### Given information

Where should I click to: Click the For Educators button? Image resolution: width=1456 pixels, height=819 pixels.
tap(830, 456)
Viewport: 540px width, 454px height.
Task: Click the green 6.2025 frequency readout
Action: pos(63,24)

######

# [Work to do]
Render the items above as a Markdown table with two columns, Row and Text, giving each line its own numbered row and skipping blank lines.

# [Solution to the problem]
| Row | Text |
|---|---|
| 1 | Where should I click to: Click the For Educators button? Image resolution: width=1456 pixels, height=819 pixels. |
| 2 | tap(830, 456) |
| 3 | Viewport: 540px width, 454px height. |
| 4 | Task: Click the green 6.2025 frequency readout |
| 5 | Action: pos(63,24) |